Flag of Weihaiwei


The flag of Weihaiwei was the flag used by the British leased territory of Weihaiwei, during British rule between 1903 and 1930. The flag consisted of a British blue ensign with a pair of Mandarin ducks on it.

History

In 1898, the Empire of China leased the port of Weihaiwei to the British Empire for 25 years. During the first few years, there was no individual flag for Weihaiwei. However, the Commissioners of Weihaiwei in Liu-kung Tao used a Union Jack combined with a badge of a Chinese imperial dragon on a yellow background. In 1902, the new civil Commissioner for Weihaiwei James Stewart Lockhart wrote to the Colonial Office requesting a new flag for the territory as he felt that it was inappropriate to use a Chinese national symbol on a British flag and suggested using Mandarin ducks instead.. He wrote to them stating:
"The design of the flag hitherto used by the Commissioner of this Dependency is a dragon on the Union Jack and is in my opinion quite unsuitable. I have therefore to request that the Crown Agents may be instructed to have made for the use of the Commissioner two new flags, the device of the Mandarin Duck being substituted for the Dragon, which is as you are aware the national emblem of China and not appropriate in the case of a British Dependency".
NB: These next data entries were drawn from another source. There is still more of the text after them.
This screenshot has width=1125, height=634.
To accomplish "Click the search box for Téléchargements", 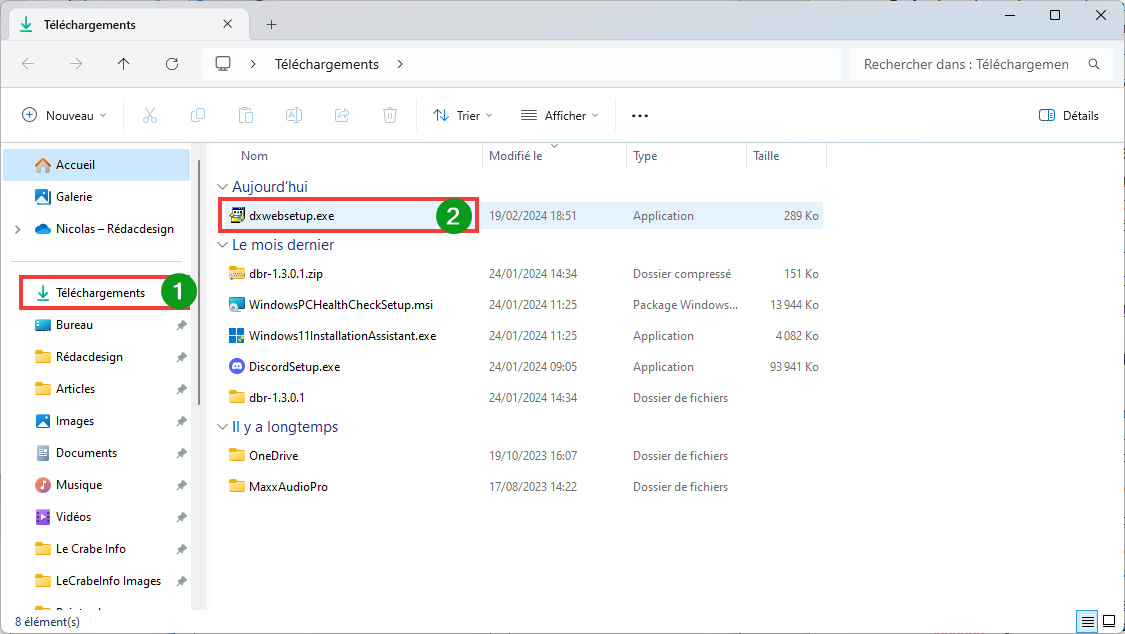I will click(x=980, y=65).
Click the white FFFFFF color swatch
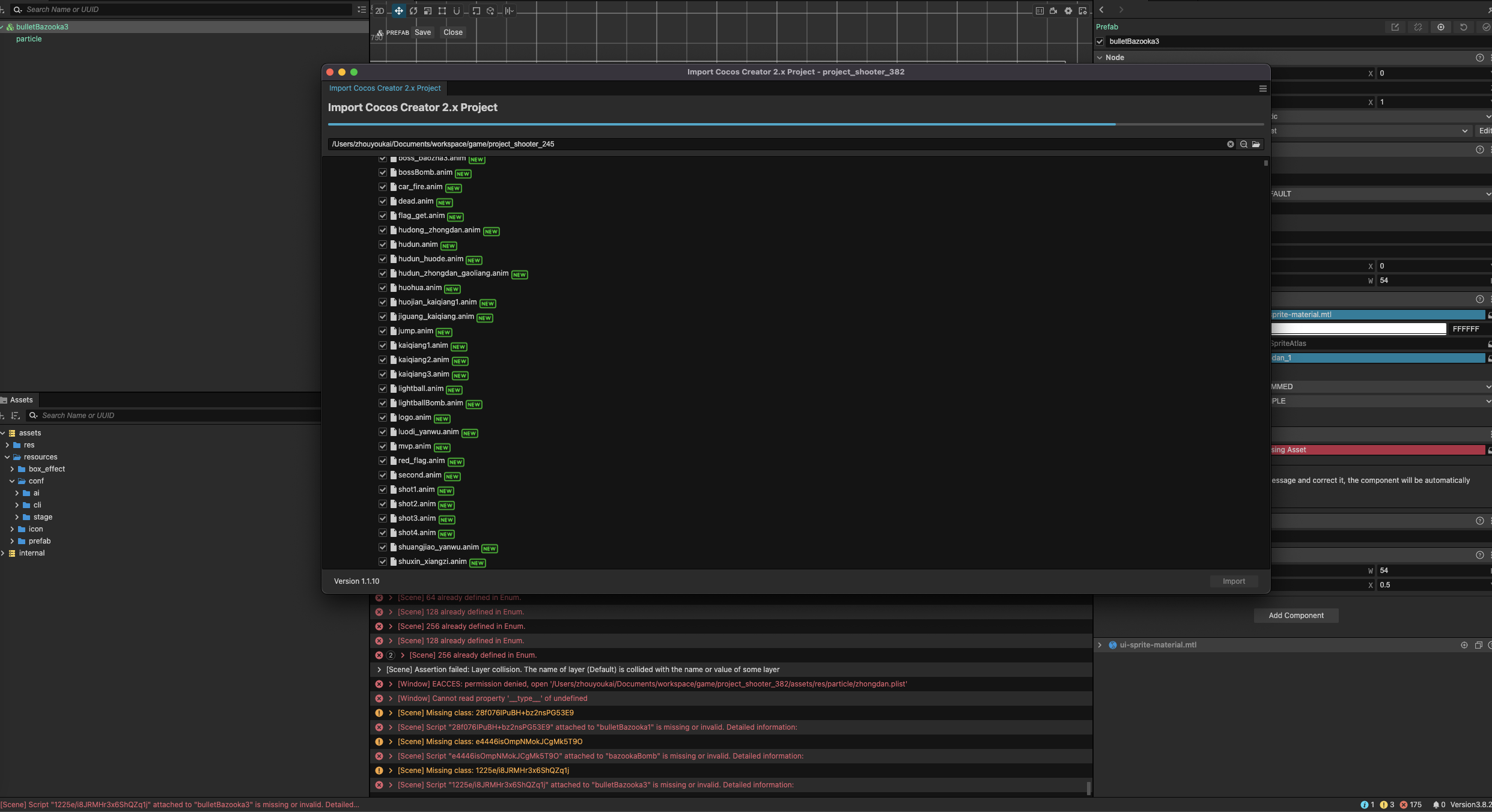This screenshot has height=812, width=1492. click(1358, 329)
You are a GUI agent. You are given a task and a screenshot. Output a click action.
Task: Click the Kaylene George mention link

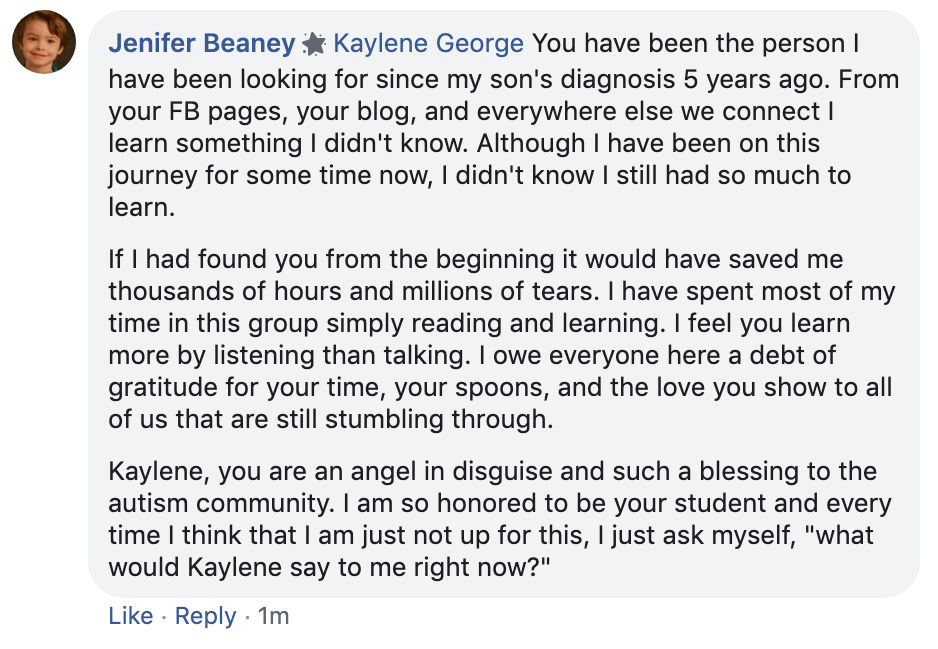click(x=428, y=44)
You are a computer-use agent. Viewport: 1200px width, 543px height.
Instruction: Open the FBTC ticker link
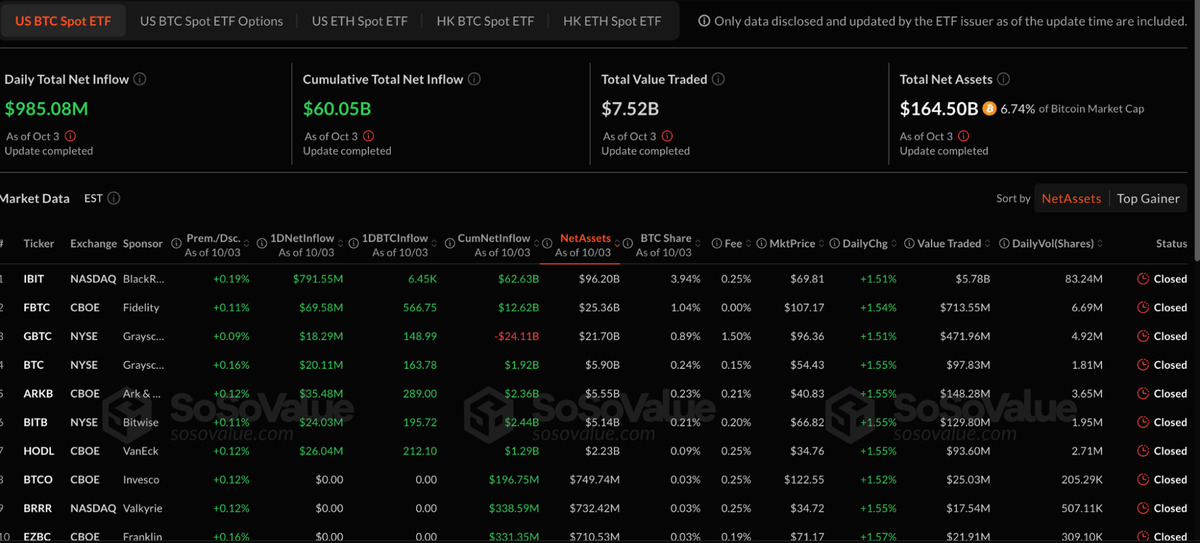tap(36, 308)
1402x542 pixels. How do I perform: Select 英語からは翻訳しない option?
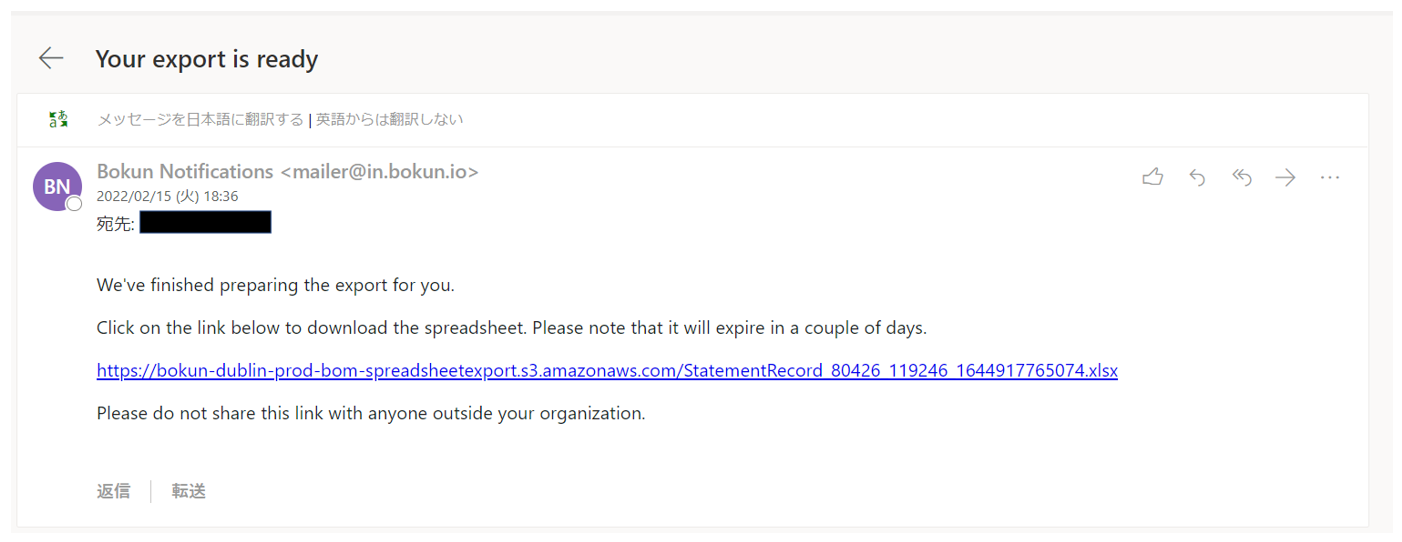pyautogui.click(x=390, y=120)
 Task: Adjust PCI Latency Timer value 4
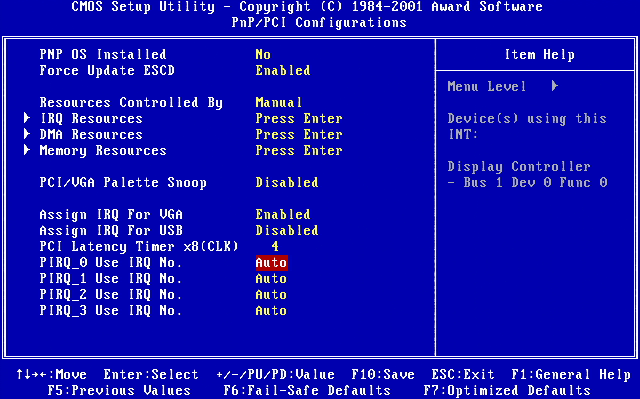(x=275, y=246)
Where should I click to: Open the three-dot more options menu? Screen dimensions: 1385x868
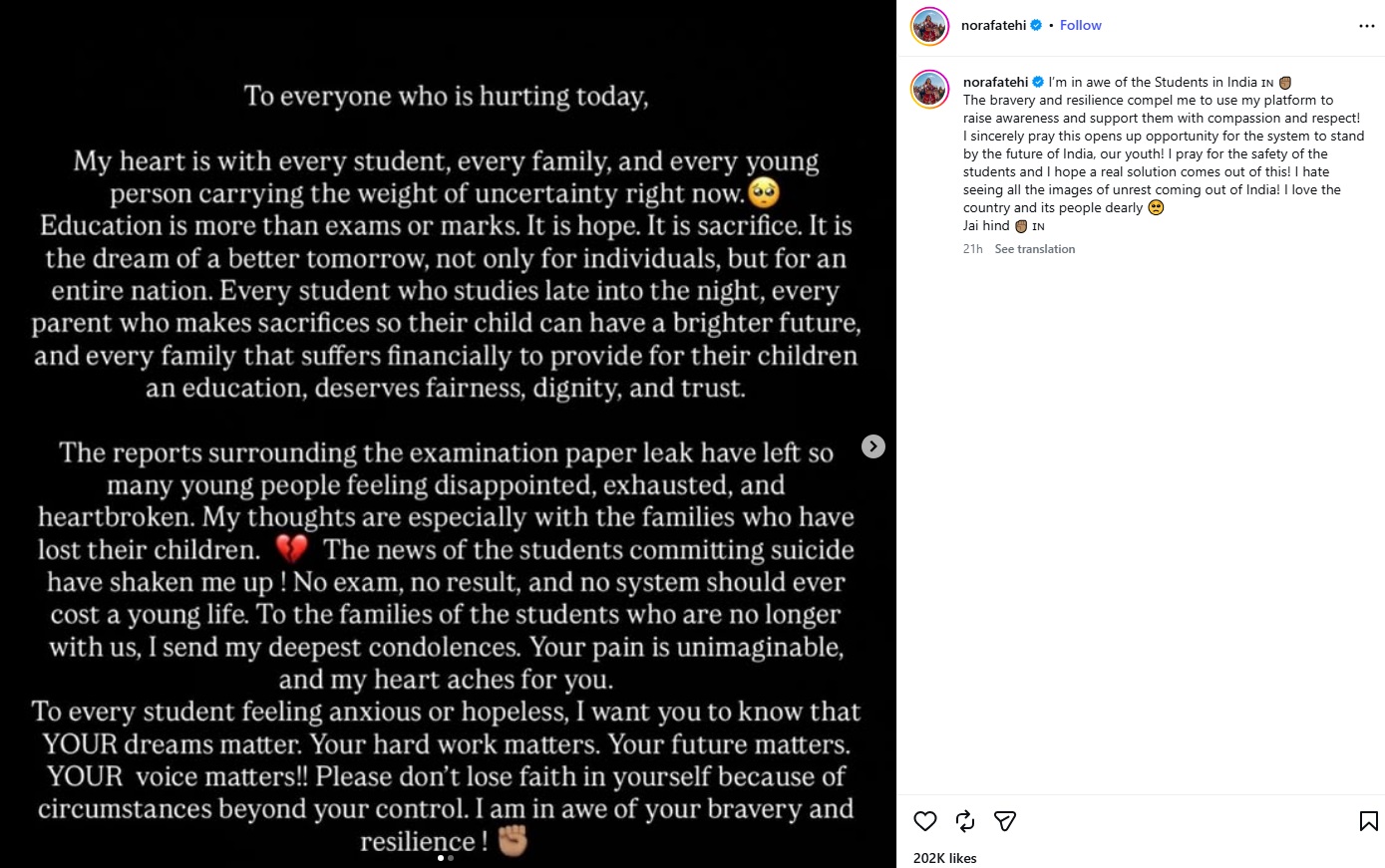coord(1367,26)
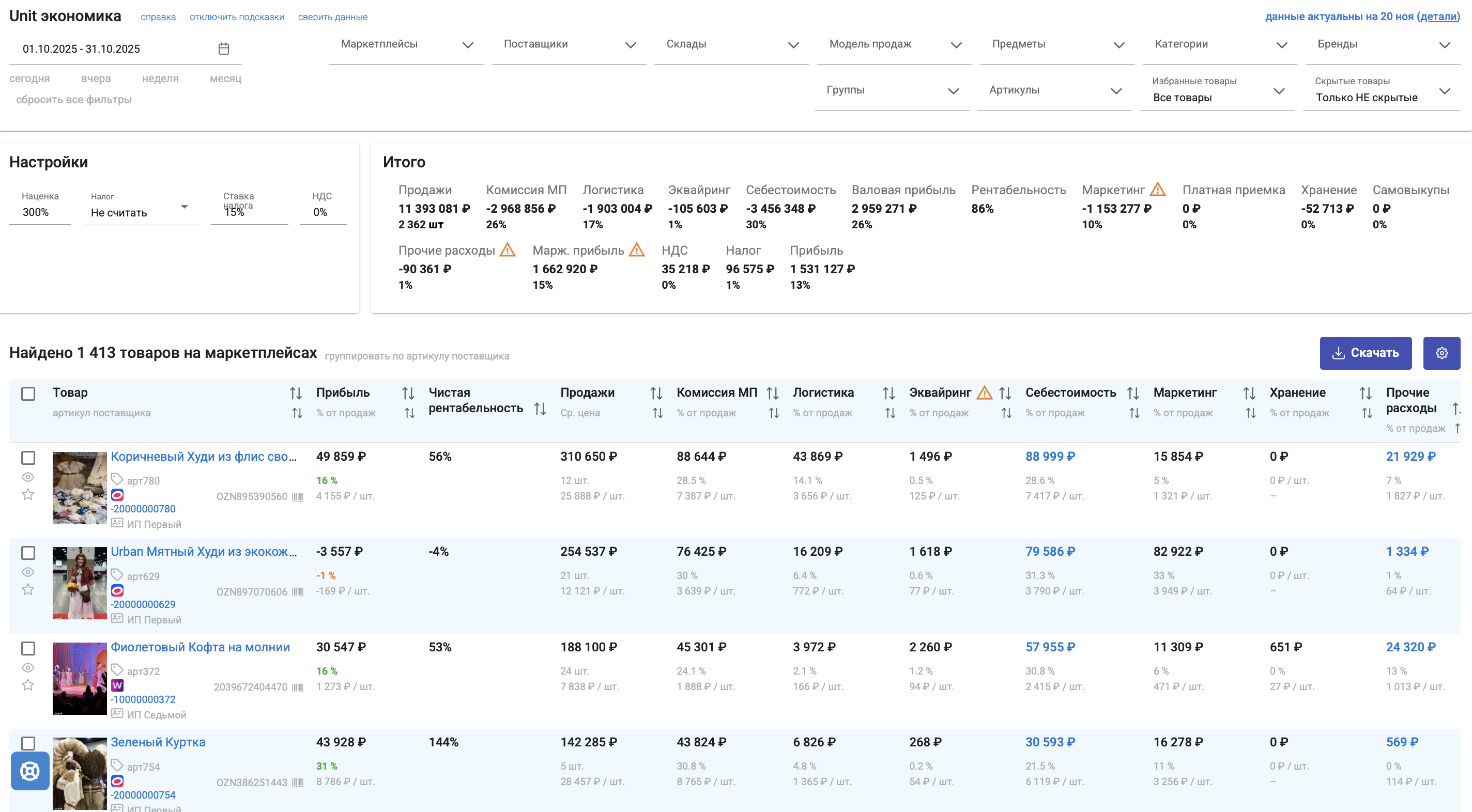Expand the Скрытые товары dropdown
The height and width of the screenshot is (812, 1472).
(x=1381, y=91)
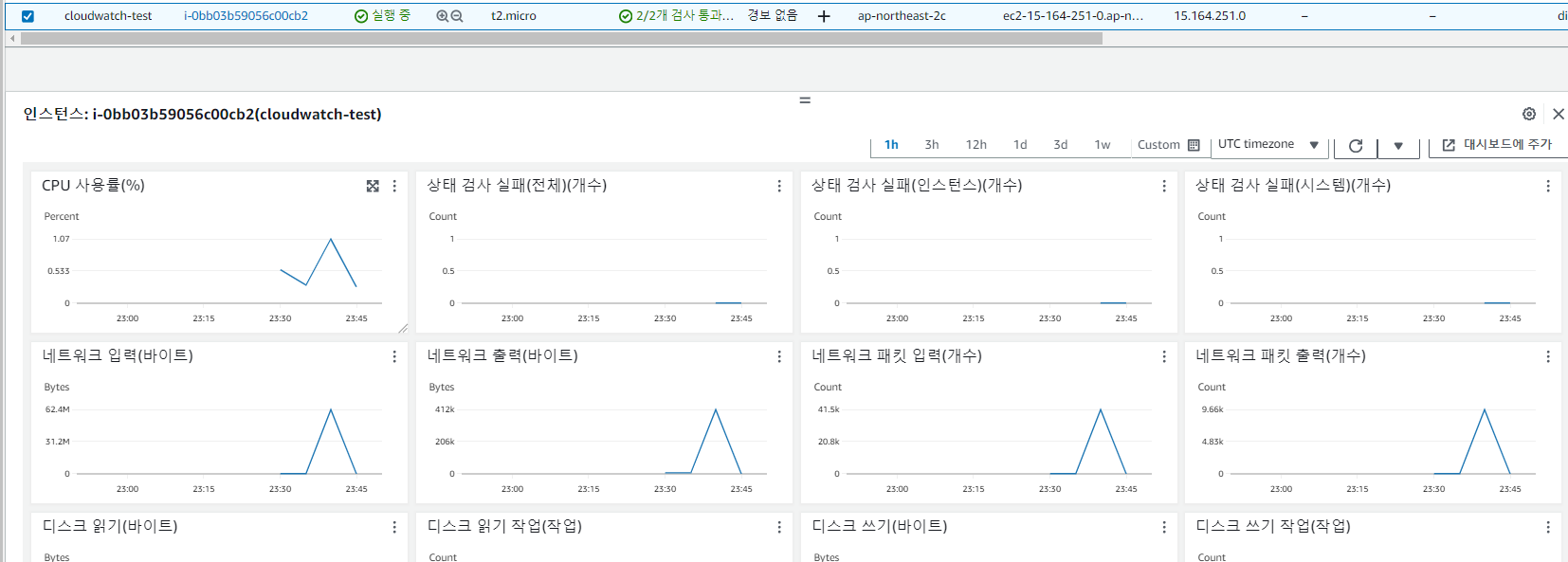1568x562 pixels.
Task: Open options menu for 네트워크 입력(바이트) chart
Action: 394,356
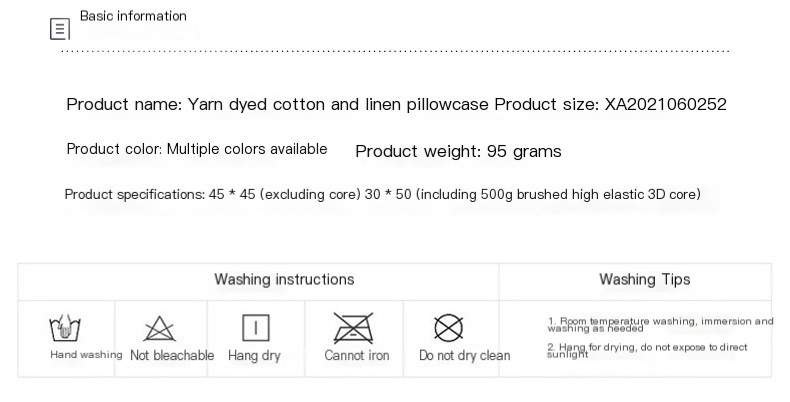Click the Basic information document icon
This screenshot has height=402, width=790.
[60, 30]
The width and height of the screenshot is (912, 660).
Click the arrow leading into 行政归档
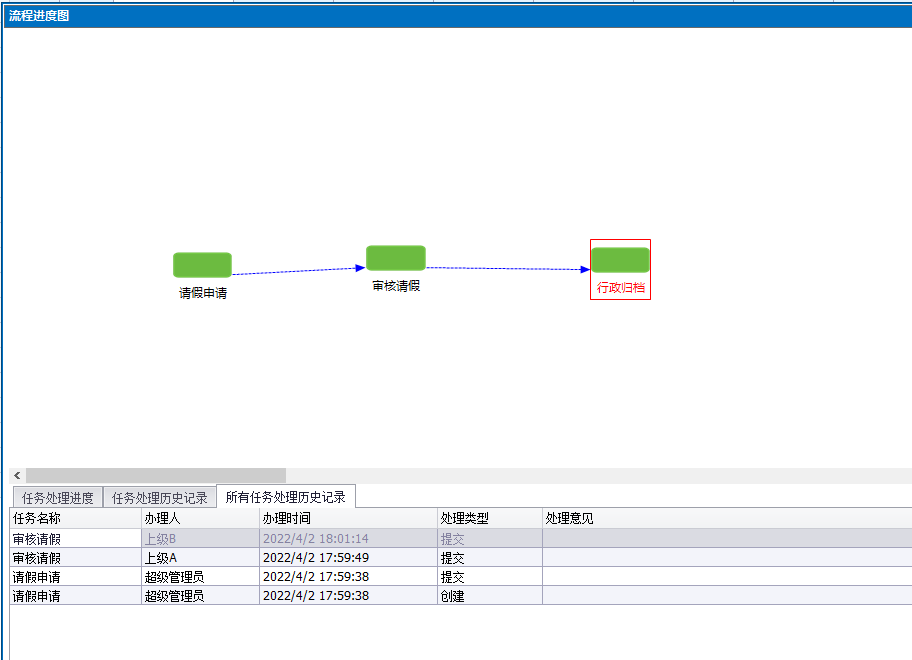click(507, 268)
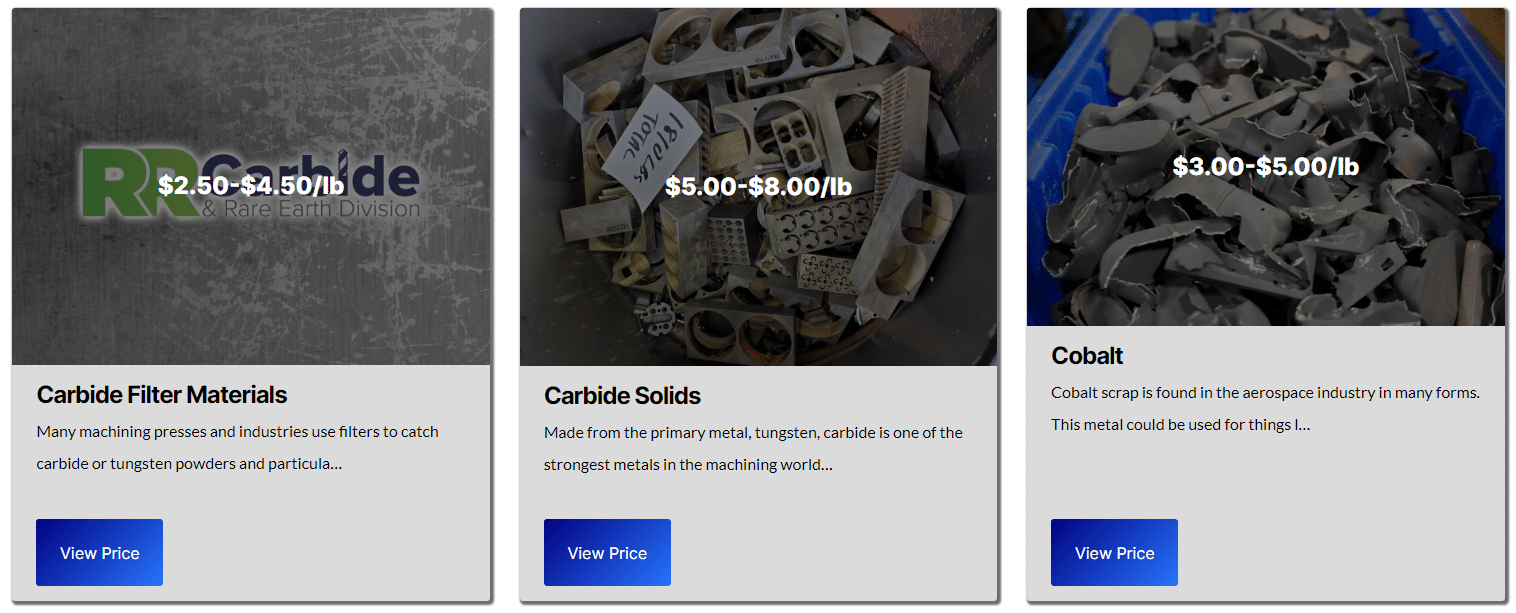Click View Price on Cobalt
The image size is (1516, 613).
point(1114,552)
Following the letter, King Edward VII approved the change of design of the flag for both the Commissioner's flag and the blue ensign in 1903. He also provided for the flag to be used for merchant shipping as the merchant ensign. In 1930, when the lease did expire following negotiations with the Republic of China, it was the British flag that was lowered at the handover ceremony and not the flag of Weihaiwei.

Design

The flag was designed as a British blue ensign defaced with a badge of two Mandarin ducks. The ducks consist of a male in the foreground and a female in the background drinking from a stream while standing on a reed-covered bank.
Mandarin ducks were chosen to replace the Chinese imperial dragon on the flag, in keeping with the British colonial tradition of selecting animals on colonial flags that reflected the ubiquity of the local wildlife within the respective territories.